The expected state from my side is that the merged WORD document, given that ImportFormatOptions was used and setKeepSourceNumbering(false), should contain on the next page all paragraphs with the corresponding instance of the list from the original document, including first paragraph and all later TestWorksNot_merged.docx (11.7 KB):

Test without „dummy“ list paragraph
 

URBROJ: 238-27-06/04-22-11111	Should continue on next page

URBROJ: 238-27-06/04-22-1	Should continue on next page
URBROJ: 238-27-06/04-22-2	Should continue on next page
URBROJ: 238-27-06/04-22-3	Should continue on next page

URBROJ: 238-27-06/04-22-762	Should continue on next page
URBROJ: 238-27-06/04-22-763	Should continue on next page

URBROJ: 238-27-06/04-22-762	Should continue on next page

<<Next page>>

URBROJ: 238-27-06/04-22-11111	Should continue on next page

URBROJ: 238-27-06/04-22-4	Should continue on next page
URBROJ: 238-27-06/04-22-5	Should continue on next page
URBROJ: 238-27-06/04-22-6	Should continue on next page

URBROJ: 238-27-06/04-22-764	Should continue on next page
URBROJ: 238-27-06/04-22-765	Should continue on next page

URBROJ: 238-27-06/04-22-763	Should continue on next page

Please help me how to get the desired state or is it a shortcoming within the ASPOSE library?

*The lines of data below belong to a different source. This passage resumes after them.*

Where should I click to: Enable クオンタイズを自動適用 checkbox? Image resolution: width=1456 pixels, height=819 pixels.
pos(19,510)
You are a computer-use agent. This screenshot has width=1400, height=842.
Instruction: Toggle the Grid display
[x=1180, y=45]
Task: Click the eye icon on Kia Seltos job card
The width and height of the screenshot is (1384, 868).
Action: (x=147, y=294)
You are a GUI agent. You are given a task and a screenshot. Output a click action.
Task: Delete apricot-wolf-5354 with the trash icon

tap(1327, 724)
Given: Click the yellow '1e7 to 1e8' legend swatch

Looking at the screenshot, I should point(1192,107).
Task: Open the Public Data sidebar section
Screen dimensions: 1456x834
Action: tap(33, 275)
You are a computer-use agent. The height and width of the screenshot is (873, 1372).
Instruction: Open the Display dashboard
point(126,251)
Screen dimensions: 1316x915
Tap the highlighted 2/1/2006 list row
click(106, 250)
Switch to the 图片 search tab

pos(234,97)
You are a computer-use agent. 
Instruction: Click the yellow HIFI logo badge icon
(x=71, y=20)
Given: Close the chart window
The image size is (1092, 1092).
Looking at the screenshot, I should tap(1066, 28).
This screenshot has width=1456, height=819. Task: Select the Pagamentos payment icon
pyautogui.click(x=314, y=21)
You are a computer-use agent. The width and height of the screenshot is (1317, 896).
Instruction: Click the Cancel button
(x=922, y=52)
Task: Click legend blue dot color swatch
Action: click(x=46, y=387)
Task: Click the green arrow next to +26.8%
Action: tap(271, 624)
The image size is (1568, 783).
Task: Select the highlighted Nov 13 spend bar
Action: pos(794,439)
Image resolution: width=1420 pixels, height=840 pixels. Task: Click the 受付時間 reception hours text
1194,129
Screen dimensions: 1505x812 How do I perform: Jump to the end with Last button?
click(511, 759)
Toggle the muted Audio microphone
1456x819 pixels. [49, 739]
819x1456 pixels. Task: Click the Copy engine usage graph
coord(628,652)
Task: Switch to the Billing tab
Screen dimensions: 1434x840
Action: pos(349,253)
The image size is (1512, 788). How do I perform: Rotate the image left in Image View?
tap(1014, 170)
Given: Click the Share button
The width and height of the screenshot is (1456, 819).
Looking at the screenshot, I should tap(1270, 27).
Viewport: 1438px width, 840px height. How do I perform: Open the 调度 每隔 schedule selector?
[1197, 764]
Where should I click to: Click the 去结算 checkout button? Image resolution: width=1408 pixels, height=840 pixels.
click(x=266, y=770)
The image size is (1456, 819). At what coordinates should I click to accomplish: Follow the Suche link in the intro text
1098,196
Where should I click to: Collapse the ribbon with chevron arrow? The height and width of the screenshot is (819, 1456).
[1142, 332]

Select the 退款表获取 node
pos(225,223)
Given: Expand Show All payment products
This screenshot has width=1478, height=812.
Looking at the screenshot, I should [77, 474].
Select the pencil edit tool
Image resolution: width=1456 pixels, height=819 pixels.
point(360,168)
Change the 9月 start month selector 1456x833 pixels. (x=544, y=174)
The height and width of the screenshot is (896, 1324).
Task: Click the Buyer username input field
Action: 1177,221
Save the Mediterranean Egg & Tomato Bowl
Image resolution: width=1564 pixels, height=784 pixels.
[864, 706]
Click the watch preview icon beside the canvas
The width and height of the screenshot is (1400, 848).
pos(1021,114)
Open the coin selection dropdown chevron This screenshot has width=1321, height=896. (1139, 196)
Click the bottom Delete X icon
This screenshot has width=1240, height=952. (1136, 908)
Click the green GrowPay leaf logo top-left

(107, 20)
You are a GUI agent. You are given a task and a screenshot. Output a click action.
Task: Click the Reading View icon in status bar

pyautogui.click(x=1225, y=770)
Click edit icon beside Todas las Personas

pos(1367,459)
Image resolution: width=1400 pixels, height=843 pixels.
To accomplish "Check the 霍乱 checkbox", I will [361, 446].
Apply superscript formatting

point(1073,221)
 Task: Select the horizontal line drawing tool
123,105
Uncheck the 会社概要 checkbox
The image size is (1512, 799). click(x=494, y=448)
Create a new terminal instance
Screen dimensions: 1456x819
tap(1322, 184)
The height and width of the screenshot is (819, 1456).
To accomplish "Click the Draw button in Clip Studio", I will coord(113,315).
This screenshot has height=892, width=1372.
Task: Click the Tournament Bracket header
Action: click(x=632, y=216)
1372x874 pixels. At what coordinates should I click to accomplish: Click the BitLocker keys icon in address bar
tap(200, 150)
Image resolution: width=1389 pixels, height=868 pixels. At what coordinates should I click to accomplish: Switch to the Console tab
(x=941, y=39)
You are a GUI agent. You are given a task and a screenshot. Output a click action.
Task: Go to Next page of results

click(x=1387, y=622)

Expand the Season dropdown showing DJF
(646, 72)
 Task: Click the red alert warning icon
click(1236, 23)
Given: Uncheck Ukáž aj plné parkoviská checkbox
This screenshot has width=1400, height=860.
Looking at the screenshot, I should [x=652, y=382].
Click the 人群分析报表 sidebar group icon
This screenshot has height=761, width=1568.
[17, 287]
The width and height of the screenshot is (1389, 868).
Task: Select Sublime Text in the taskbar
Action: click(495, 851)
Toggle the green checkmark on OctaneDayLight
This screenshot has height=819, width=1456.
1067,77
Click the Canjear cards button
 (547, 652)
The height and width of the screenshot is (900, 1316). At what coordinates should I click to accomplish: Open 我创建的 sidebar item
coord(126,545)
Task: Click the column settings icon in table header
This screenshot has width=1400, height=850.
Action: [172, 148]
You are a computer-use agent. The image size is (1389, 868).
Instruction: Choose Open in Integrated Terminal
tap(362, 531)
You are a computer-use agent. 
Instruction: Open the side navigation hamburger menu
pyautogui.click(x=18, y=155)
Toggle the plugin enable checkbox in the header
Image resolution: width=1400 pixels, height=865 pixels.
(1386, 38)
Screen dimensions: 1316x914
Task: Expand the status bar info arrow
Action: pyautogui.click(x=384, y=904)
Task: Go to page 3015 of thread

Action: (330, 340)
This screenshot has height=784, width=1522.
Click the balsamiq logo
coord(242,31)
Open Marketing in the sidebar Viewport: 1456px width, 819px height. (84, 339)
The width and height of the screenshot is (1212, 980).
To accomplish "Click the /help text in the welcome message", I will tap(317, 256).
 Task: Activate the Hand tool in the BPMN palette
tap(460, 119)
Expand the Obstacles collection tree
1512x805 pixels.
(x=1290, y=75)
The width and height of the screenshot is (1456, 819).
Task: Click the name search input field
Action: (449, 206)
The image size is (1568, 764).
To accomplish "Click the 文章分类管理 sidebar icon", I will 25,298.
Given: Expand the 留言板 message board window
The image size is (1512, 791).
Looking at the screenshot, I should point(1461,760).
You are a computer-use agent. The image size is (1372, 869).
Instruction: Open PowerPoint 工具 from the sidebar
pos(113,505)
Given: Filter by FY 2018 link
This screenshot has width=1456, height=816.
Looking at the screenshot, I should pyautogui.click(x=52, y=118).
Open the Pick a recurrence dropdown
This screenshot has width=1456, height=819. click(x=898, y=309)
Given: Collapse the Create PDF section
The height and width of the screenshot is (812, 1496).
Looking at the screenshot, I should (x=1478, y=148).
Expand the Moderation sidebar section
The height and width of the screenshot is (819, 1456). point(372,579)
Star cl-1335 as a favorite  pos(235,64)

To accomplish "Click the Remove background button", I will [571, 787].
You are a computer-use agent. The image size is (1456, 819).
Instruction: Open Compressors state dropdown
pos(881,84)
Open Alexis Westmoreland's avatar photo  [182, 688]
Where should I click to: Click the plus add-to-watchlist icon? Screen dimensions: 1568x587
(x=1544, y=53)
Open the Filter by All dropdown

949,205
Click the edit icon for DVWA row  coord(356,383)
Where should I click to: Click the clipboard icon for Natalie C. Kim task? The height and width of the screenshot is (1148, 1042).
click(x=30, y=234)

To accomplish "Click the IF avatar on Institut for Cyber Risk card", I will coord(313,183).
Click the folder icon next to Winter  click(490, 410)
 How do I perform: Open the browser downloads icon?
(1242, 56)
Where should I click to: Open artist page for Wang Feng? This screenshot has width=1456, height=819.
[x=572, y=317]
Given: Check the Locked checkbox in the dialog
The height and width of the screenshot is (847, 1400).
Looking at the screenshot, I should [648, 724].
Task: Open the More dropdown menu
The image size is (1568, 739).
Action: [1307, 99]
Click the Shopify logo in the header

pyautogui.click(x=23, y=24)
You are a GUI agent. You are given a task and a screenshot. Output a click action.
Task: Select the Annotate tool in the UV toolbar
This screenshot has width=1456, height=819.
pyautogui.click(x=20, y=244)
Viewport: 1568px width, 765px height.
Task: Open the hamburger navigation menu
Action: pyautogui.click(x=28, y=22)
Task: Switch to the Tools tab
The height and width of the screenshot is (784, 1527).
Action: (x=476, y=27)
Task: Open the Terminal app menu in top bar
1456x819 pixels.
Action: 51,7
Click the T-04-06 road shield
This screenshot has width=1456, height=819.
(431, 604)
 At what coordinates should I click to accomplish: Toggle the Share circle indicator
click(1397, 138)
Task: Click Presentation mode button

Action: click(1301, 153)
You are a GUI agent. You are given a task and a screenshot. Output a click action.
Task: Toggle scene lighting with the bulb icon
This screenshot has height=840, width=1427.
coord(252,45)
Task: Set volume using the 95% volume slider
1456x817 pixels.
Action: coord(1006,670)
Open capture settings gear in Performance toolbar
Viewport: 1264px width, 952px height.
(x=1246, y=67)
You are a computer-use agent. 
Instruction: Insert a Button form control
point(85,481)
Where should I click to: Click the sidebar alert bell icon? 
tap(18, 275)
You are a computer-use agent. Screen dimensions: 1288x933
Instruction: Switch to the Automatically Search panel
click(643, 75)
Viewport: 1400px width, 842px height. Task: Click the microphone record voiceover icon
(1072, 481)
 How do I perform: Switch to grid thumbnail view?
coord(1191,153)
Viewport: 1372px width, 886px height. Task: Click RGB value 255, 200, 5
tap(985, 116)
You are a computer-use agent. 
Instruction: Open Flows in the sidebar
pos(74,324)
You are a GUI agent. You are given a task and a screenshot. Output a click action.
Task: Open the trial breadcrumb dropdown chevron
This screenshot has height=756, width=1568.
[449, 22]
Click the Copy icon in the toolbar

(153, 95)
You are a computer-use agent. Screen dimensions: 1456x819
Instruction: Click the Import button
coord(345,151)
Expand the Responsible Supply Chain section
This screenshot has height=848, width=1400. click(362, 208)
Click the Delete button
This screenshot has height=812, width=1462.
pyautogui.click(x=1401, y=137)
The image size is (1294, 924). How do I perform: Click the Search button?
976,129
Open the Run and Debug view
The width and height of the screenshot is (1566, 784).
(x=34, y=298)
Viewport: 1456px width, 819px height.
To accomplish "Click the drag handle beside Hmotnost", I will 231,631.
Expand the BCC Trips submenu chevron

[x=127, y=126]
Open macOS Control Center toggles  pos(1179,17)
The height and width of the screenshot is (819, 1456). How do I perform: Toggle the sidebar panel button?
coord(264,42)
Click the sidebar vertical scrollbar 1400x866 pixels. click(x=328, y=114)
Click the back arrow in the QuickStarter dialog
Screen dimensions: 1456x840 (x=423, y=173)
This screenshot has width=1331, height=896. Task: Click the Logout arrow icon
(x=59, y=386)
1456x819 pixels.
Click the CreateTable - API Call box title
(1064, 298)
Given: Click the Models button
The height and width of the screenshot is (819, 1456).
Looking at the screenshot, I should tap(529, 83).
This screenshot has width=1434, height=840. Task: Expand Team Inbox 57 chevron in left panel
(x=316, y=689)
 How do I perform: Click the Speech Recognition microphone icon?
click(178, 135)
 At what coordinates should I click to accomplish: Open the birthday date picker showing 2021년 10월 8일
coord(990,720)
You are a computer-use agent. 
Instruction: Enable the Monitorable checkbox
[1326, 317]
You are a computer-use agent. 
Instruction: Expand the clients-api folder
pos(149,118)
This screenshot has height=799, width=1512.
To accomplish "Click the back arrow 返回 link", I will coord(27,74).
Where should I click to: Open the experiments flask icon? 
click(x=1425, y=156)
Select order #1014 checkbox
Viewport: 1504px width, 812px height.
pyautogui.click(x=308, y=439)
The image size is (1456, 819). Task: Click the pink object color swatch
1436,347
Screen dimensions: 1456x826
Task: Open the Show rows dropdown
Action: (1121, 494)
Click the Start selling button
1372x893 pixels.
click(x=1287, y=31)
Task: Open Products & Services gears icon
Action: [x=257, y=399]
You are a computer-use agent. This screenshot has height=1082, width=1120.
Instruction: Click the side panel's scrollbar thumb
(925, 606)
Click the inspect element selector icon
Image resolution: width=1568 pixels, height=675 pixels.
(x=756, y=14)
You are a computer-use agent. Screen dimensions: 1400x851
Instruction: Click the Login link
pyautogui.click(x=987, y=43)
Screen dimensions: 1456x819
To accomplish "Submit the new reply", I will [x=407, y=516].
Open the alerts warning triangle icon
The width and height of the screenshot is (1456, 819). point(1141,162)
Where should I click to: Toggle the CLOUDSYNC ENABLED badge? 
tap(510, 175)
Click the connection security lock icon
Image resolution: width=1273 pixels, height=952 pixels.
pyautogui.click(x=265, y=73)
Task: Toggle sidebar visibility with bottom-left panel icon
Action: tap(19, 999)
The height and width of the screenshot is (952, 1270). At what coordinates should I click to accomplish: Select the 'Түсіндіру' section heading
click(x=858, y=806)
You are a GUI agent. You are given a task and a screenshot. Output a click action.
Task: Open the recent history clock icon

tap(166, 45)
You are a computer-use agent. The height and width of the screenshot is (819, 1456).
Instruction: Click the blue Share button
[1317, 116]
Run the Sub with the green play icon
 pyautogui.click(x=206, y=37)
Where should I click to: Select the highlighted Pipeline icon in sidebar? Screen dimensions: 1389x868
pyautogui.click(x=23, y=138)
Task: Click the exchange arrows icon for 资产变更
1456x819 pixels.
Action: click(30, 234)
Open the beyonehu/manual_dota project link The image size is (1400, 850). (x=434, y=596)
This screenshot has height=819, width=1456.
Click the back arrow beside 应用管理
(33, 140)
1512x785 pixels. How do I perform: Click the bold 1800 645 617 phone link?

Thank you in advance and have a nice day!

alexey.noskov · December 7, 2022, 1:49pm

@tkalactomo Thank you for reporting the problem to us. I have managed to reproduce it on my side. For a sake of correction it has been logged as WORDSNET-24688. We will keep you posted and let you know once it is resolved or we have more information for you.